__DIRECTIONS__: Copy out and return the lines from the one holding "Task: Show the 2 more views menu" to the end of the listing below, both included, omitting the pictures.
((
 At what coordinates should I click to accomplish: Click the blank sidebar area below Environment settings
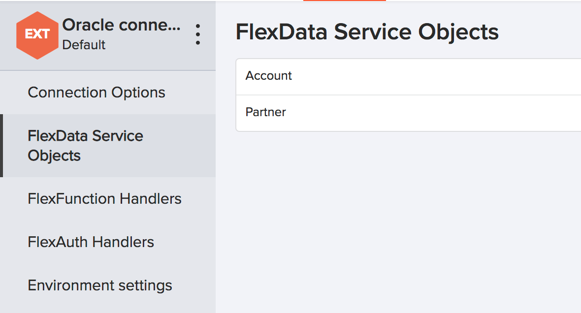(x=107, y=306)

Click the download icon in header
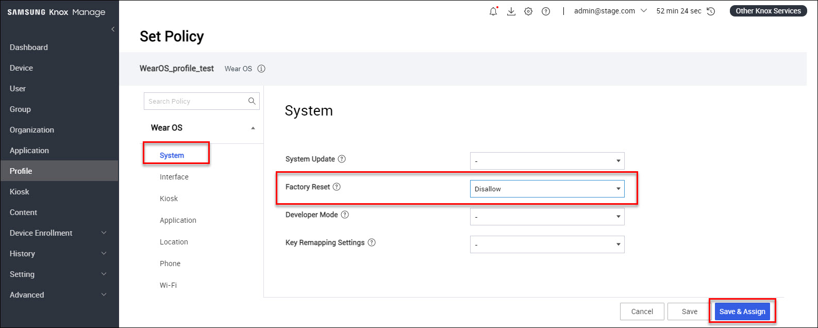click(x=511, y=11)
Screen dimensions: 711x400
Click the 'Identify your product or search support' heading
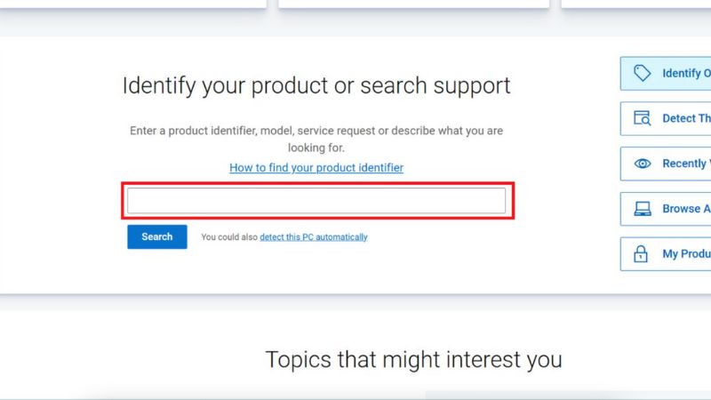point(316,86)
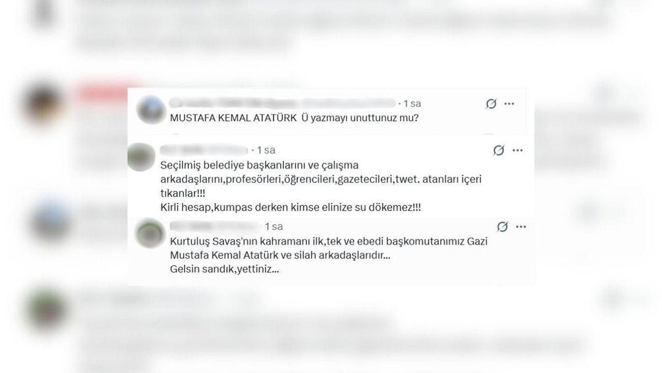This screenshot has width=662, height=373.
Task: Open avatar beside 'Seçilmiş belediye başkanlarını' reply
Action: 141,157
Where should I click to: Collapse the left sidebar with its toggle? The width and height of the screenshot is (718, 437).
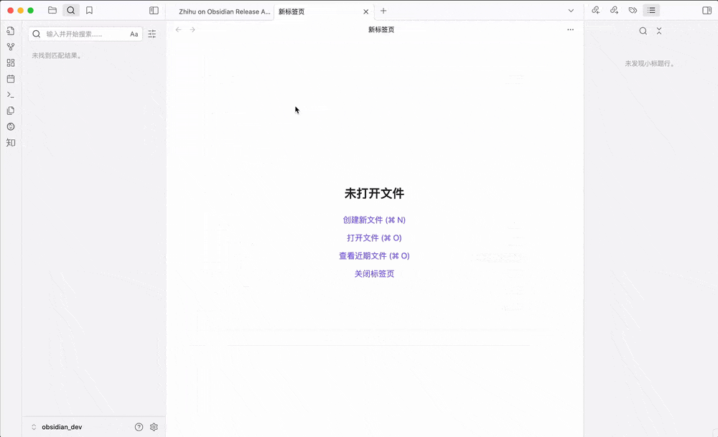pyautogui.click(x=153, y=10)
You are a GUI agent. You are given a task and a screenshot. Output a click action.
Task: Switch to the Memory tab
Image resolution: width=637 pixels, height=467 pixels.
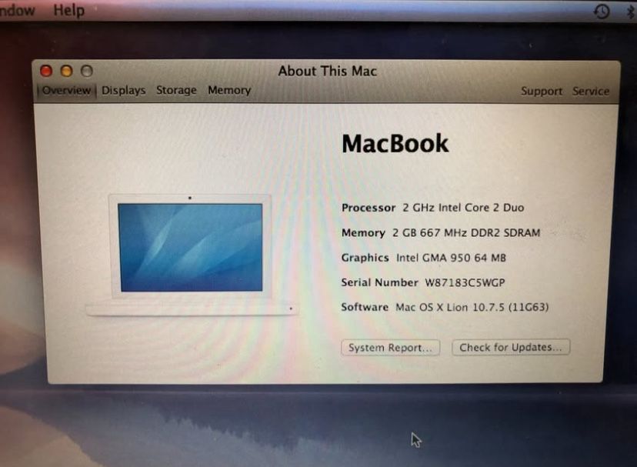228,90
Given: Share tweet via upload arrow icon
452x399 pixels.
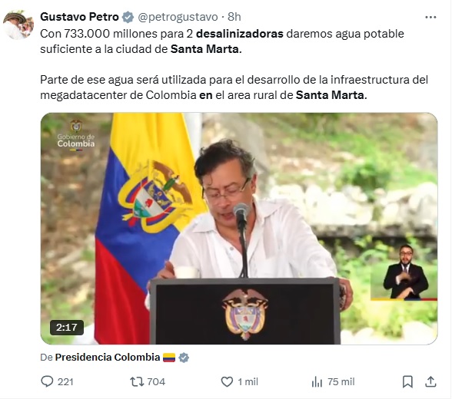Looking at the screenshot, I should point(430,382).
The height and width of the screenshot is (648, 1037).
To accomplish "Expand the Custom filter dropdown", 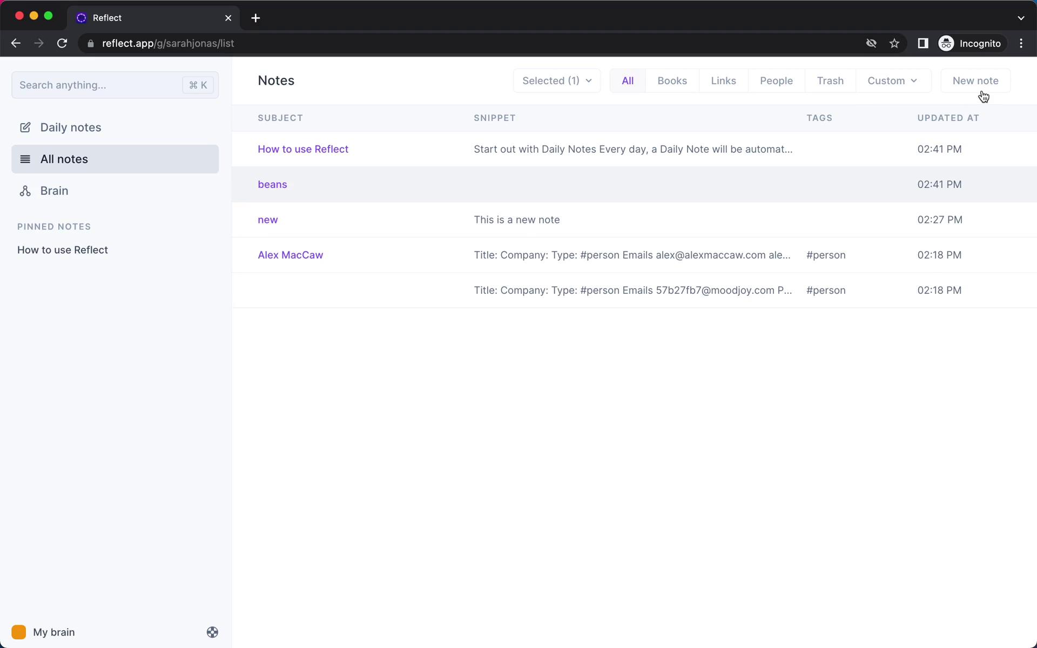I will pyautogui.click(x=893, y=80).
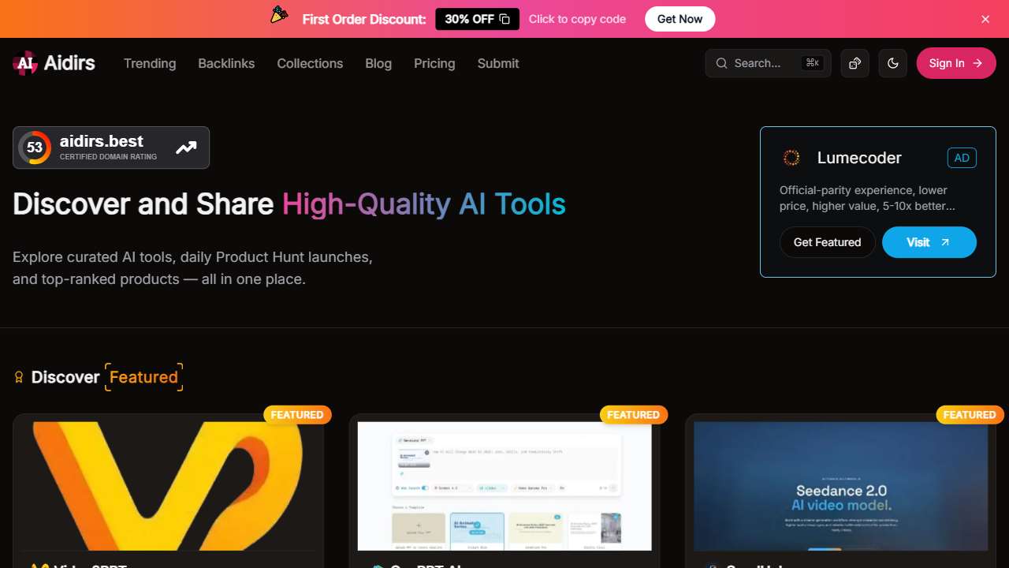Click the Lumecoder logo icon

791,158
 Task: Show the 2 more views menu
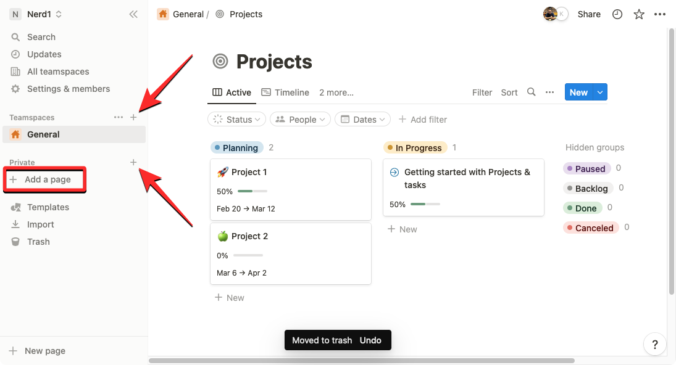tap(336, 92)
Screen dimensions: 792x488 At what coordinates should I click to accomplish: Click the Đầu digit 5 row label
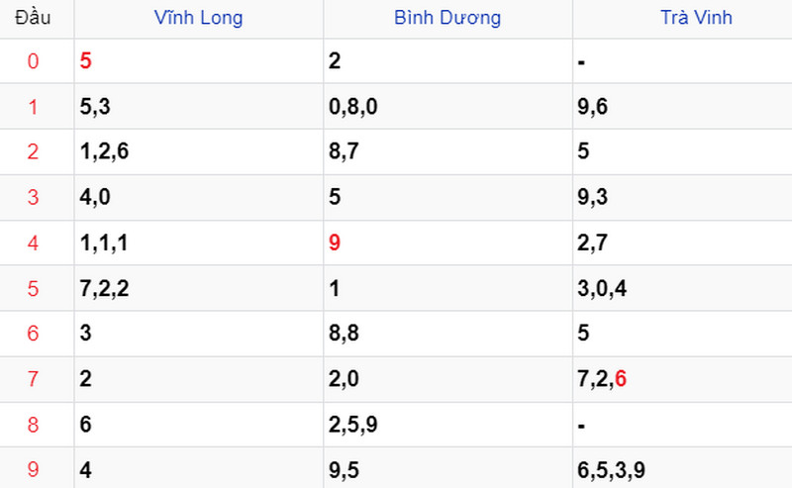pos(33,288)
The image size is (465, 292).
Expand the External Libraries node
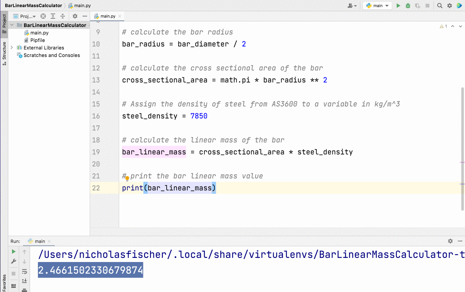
))
__TASK RESULT__:
 Task: Show the 2 more views menu
tap(336, 92)
Screen dimensions: 792x488 At what coordinates should I click to accomplish: Click the Đầu digit 5 row label
pos(33,288)
The image size is (465, 292).
Expand the External Libraries node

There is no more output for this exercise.